Proceeds from license plate go to fight childhood cancer

By Staff
Tracy B. Cieniewicz , Hartselle Enquirer
Josh Pohl, 7, of Hartselle is one of 12,000 children nationwide diagnosed with some form of cancer annually. Thirty-five percent of those children don't survive.
Josh is one of the lucky ones, though. More than two years after his battle began, Josh is in remission and his checkups at The University of Alabama at Birmingham Division of Pediatric Hematology/ Oncology at Children's Hospital have decreased from a couple of times a month to once every four months.
"He's just doing great," his mother, Beverly Pohl, said. "He's growing so fast."
Josh's family attributes much of his ability to lead a normal childhood to the care and expert medical treatment he received at Children's Hospital.
That's why his family made a commitment nearly two years ago at the Morgan County License Department to purchase a special Curing Childhood Cancer car tag to help fund additional research for childhood cancer like Josh's.
The cost of each tag is $50 with $41.25 of each purchase going to The University of Alabama at Birmingham Division of Pediatric Hematology/Oncology at Children's Hospital, which treats over 95 percent of children with cancer in the state.
"Everyone at Children's Hospital was so good to Josh," Beverly said. "This is just a small way of saying thank you and making others aware of childhood cancer and how they can help fight it."

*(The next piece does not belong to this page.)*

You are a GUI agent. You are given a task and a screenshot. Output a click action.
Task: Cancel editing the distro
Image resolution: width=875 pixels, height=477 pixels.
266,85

Making Miracles of Birmingham, sponsoring cancer research organization for the car tag, needed 1,000 commitments by July 31, 2004 to make the research fund generating tag a reality.
According to The Birmingham News, Curing Childhood Cancer collected 2,059 commitments by its deadline, the most commitments for a distinctive car tag since the process started in 1997.
The first Curing Childhood Cancer car tags were distributed March 1 and are now available statewide at county license departments.
Making Miracles founder Deidre Downs said 600-700 children from across Alabama are being treated for cancer at UAB Children's Hospital at any given time.
"More research is the single greatest way to beat cancer," Downs said. "It provides us with better ways to diagnose and treat it."